2. The process of claim 1 wherein the catalyst has a pKa of 1.2 to 6.

3. The process of claim 1 wherein the isomerization temperature is 30.degree. to 350.degree. C.

4. The process of claim 1 wherein the isomerization temperature is 40.degree. to 300.degree. C.

5. The process of claim 1 wherein the isomerization temperature is 50.degree. to 250.degree. C.

6. The process of claim 1 wherein the inert solvent is an organic solvent containing 1 to 15 carbon atoms selected from the group consisting of aliphatic hydrocarbons, alicyclic hydrocarbons, aromatic hydrocarbons, halogenated hydrocarbons, ethers, esters, ketones and alcohols.

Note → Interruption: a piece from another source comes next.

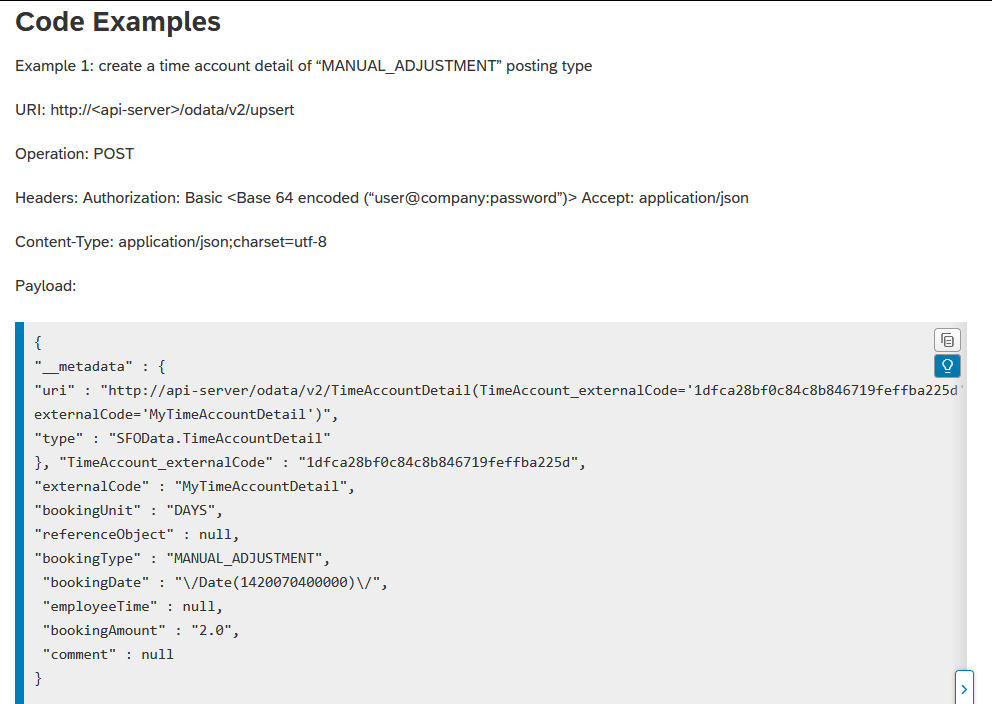The image size is (992, 704).
Task: Click the upsert URI text line
Action: tap(155, 110)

7. The process of claim 1 wherein the inert solvent is an organic solvent containing 1 to 15 carbon atoms selected from the group consisting of aliphatic hydrocarbons, alicyclic hydrocarbons, aromatic hydrocarbons, alcohols and esters.

8. The process of claim 1 which further comprises separating the isomerization mixture obtained by the heating step into the constituent geometric isomers.

9. The process of claim 1 wherein the catalyst is selected from the group consisting of the phosphorous acid, the partial ester of phosphorous acid, the phosphoric acid, the partial ester of phosphoric acid, the hypophosphorous acid, the organic carboxylic acid of 1 to 10 carbon atoms, the partial ester of one of said organic carboxylic acids which are polybasic, and the cation-exchange resin having a carboxyl group as an acid site.

10. A process for isomerizing one of the geometric isomers of an .alpha.,.beta.-unsaturated aldehyde to the corresponding other geometric isomer, which comprises heating an .alpha.,.beta.-unsaturated aldehyde selected from the group consisting of 2-methy-3-furyl-acrolein, 2-ethyl-3-furyl-acrolein, 2-propyl-furyl-acrolein, 3-methyl-4-furylidene-butyraldehyde and 5-(2-furyl)-3-methyl-2-pentenal, at a temperature of 30.degree. to 400.degree. C. in the presence of an inert organic solvent which dissolves the .alpha.,.beta.-unsaturated aldehyde or is miscible with the aldehyde, and in the presence of (1) a catalyst having a pKa of 1 to 7, which is soluble in the reaction system, selected from the group consisting of hydrofluoric acid, nitrous acid, chromic acid, selenic acid, telluric acid, hypophosphorous acid, phosphorous acid, phosphoric acid, a partial ester of one of said acids which are polybasic, an organic carboxylic acid of 1 to 10 carbon atoms, and a partial ester of one of said organic carboxylic acids which are polybasic, or (2) as catalyst, a cation-exchange resin having a carboxyl group as an acid site and having a pKa of 1 to 7.

11. The process of claim 10 wherein the catalyst is an acid having a pKa of 1.2 to 6.

12. The process of claim 10 wherein the isomerization temperature is 30.degree. to 350.degree. C.

13. The process of claim 10 wherein the isomerization temperature is 40.degree. to 300.degree. C.

14. The process of claim 10 wherein the isomerization temperature is 50.degree. to 250.degree. C.

15. The process of claim 10 wherein the inert solvent is an inert organic solvent containing 1 to 15 carbon atoms selected from the group consisting of aliphatic hydrocarbons, alicyclic hydrocarbons, aromatic hydrocarbons, alcohols and esters.

16. The process of claim 10 wherein the catalyst is selected from the group consisting of the phosphorous acid, the partial ester of phosphorous acid, the phosphoric acid, the partial ester of phosphoric acid, the hypophosphorous acid, the organic carboxylic acid of 1 to 10 carbon atoms, the partial ester of one of said organic carboxylic acids which are polybasic, and the cation-exchange resin having a carboxyl group as an acid site.